One reason is that our Government facilitates it with tax breaks and subsidies to the industry. A detailed report from Friends of the Earth published in July documented that taxpayer “handouts” to oil companies in the form of subsidies will total $32.9 billion over the next five years. Friends of the Earth holds that their report was “conservative” in its numbers. The Cato Institute, a libertarian think tank, calculated that actual subsidies to Big Oil are between $78 to $158 billion per year.

The first oil subsidy, passed in 1916, allowed companies to deduct 15 percent of their revenue to reflect the “declining value of their investment.” Though incentives like this one have been in place for years, tax breaks for big oil increased dramatically with the passage of the Republican-sponsored Energy Policy Act in 2005. For example, integrated oil companies are allowed to deduct 70 percent of their “intangible drilling cost” and they can also deduct 50 percent of the cost of their refining equipment. In addition to incentives and breaks, the U.S. government further rewards the industry by claiming a much smaller percentage of royalties, about 40 percent, for oil and gas produced on federal lands. International standards are in the range of 60 to 65 percent.

The system also heavily favors integrated companies. By 2006, consolidations and mergers brought the total number of U.S. based oil companies from 27 down to only eight. While the number of refineries and retail service stations are decreasing, distillation capacity and sales are increasing due to the power of mega corporations taking control and taking advantage of economy of scale to boost profits even more.

What Else Contributed to the Price Surge?
While conventional wisdom attributes higher gas prices to all of the above factors plus decreasing supply, others believe we need to look no further than Wall Street.

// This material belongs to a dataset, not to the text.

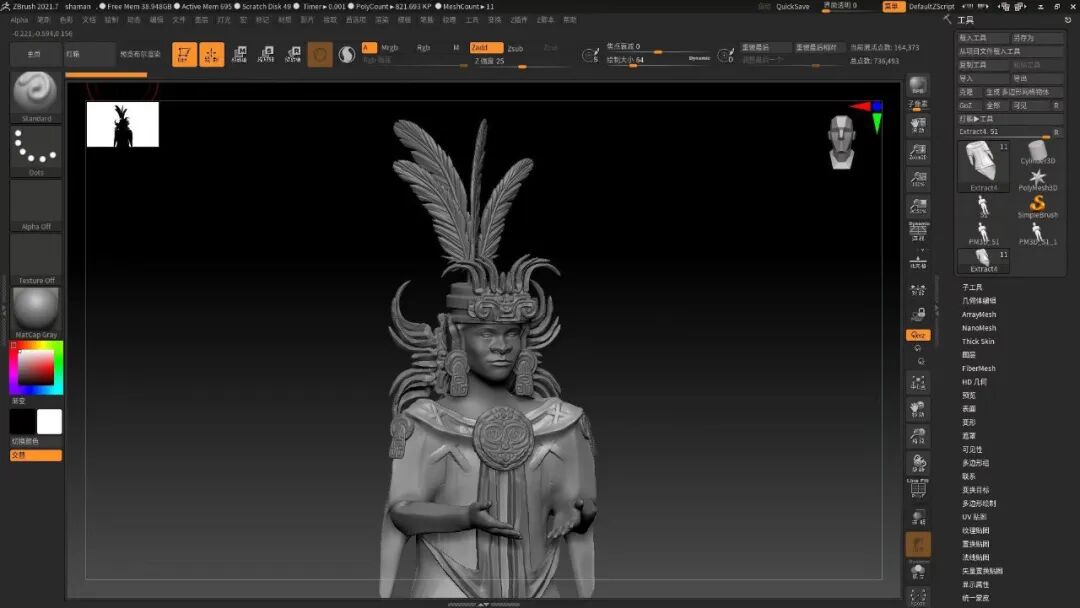Viewport: 1080px width, 608px height.
Task: Click the QuickSave button
Action: (793, 6)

Henry Ford said, “Speculation is only a word covering the making of money out of the manipulation of prices, instead of supplying goods and services.” Traders in oil and energy futures are only required to put up 5 to 7 percent of the value of a purchase rather than the 50 percent required on stock trades.  This makes it cheap and easy to engage in speculation in the oil market. In September, the Senate’s Permanent Subcommittee on Investigations conducted an investigation of market speculation and oil/gas prices and concluded that not only has there been a rise in speculation over the last few years but that it has increased prices and distorted the historical relationship between price and inventory (supply and demand). Their report, issued in September, also found that because electronic commodity traders engaged in oil speculation are exempt from reporting requirements, the Federal Trade Commission is hampered in its ability to monitor trading and detect price manipulation. Among other things, the report recommends that this exemption, called the “Enron Loophole,” must be eliminated and that Congress should get a better handle on monitoring foreign energy trades.

The same analysts who believe price fluctuations are directly related to supply and demand have been happy to explain away recently falling prices by pointing to lackluster demand. But speculation seems even more plausible now in the wake of the financial meltdown. The same investors, many relying on the fluid credit markets and who pumped $60 billion into the energy futures market during 2008, have pulled almost half that amount, back out. A report by Masters Capital Management released in mid-September said, “These large financial players have become the primary source of the dramatic and damaging volatility seen in oil prices.”

Moonshine will continue to explore the complexities of petroleum pricing in the months ahead.